Burton, der zuletzt eine ordentliche Durststrecke durchwanderte und erst bei "Die Insel der besonderen Kinder" (2016) wieder einigermaßen fest im Sattel saß, hat sich für seine Adaption eine ganze Riege großer Namen gesichert: Colin Farrell gibt den Zirkusreiter Holt Farrier, der nach dem Krieg an seine alte Wirkungsstätte zurückkehrt - ordentlich gezeichnet, fehlt ihm doch ein Arm. Seine aufgeweckten Kinder Milly (Nico Parker) und Joe (Finley Hobbins) schreckt das aber nur kurz, und auch Zirkusdirektor Max Medici (Danny DeVito in Hochform) findet schnell einen Platz für den früheren Star: bei den Elefanten.
Während sich Holt widerwillig, aber mit gutem Herzen in die neue Aufgabe fügt, entdecken Milly und Joe schnell eine Besonderheit beim neuesten Ankömmling der großen, kunterbunten Artistenfamilie: Das Neugeborene von Elefantendame Misses Jumbo hat zwar absonderlich große Ohren, kann diese aber mit entsprechendem Anreiz durch eine Feder zum Fliegen verwenden. Eine neue Attraktion ist geboren, die dem maroden Zirkus wieder auf die Beine helfen kann - und leider auch zwielichtige Gesellen anlockt. Der schmierige Unternehmer V. A. Vandevere (Michael Keaton als lispelnder Bösewicht) hat ein Auge auf das possierliche Tierchen geworfen.
Dank Drehbuchautor Ehren Kruger wird aus "Dumbo" im Jahr 2019 weniger eine Nacherzählung der Vorlage, als eine Erweiterung der ursprünglichen Handlung mit allerlei Zitaten. Damals musste sich Dumbo gegen den Spott der anderen Tiere und Zirkusbesucher zur Wehr setzen, hier geht es aber auch für die Angestellten des Zirkus selbst um nichts weniger als ihre Existenz.
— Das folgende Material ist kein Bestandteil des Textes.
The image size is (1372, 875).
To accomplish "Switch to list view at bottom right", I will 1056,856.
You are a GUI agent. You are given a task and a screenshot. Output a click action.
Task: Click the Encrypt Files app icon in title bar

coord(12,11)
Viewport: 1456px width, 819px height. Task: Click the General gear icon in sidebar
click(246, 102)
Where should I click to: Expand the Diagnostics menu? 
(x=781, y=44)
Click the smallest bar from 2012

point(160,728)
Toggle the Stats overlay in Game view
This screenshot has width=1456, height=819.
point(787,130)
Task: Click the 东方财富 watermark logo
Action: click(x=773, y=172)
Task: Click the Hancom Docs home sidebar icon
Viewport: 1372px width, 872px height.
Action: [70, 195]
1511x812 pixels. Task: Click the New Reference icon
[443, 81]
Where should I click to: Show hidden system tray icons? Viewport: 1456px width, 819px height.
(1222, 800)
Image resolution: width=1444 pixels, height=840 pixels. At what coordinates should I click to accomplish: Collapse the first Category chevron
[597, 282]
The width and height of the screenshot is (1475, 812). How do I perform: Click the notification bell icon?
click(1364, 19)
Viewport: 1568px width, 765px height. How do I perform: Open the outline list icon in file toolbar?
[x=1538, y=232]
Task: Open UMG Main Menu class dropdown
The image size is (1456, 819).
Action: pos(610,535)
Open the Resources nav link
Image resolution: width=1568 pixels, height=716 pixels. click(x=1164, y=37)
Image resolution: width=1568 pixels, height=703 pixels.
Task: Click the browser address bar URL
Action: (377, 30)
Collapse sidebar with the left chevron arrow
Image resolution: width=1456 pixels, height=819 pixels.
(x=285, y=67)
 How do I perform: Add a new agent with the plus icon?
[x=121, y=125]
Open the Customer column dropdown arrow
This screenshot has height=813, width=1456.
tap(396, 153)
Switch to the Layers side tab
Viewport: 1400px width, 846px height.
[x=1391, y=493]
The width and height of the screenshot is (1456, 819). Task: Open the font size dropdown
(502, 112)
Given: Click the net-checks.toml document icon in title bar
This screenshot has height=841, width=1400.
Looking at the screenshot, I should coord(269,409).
Da zudem seine Mutter nach einem tödlich endenden Zwischenfall verkauft werden muss und ihr Dasein in einem Spukhaus fristet, setzt die beherzte Familie Farrier alles daran, die beiden Elefanten aus Vandeveres Vergnügungspark "Dreamland" zu befreien.
Burton macht zu keiner Zeit einen Hehl daraus, dass es sich um einen Familienfilm handelt. Die Figuren sind innerhalb von Sekundenbruchteilen als gut oder böse zu erkennen, es geht um Selbstverwirklichung, Eigenbestimmung und Freiheit, und natürlich sind es im Endeffekt die Kinder, die von Anfang an den Weg weisen - würden die Erwachsenen nur auf sie hören. Aber das Ensemble - komplettiert von Eva Green als französische Seilartistin und Alan Arkin als grummeligen Bankier - macht unter Burtons Anleitung so gut wie alles richtig.
Der US-Regisseur kann ein weiteres Mal sein Händchen für opulente Gruselsequenzen, überbordenden Kitsch und detailverliebte Sets ausspielen. Mit Kostümdesigner Colleen Atwood und Komponist Danny Elfman sind zudem zwei alte Bekannte an Bord, die schon frühere Burton-Filme zum Augen- und Ohrenschmaus gemacht haben. Und die Effektabteilung hat nicht nur beim digital animierten Titelhelden ganze Arbeit geleistet, sondern weiß auch mit einer Reminiszenz an die rosa Elefanten der Vorlage zu begeistern. Insgesamt gelingt auf diese Weise ein zeitloses Märchen, das zwischen Magie und Tränendrüse wandelt, beides aber gleichermaßen kunstvoll zu bedienen weiß. Noch einmal für rund zwei Stunden Kind sein - das erfüllt "Dumbo" auf ganzer Linie.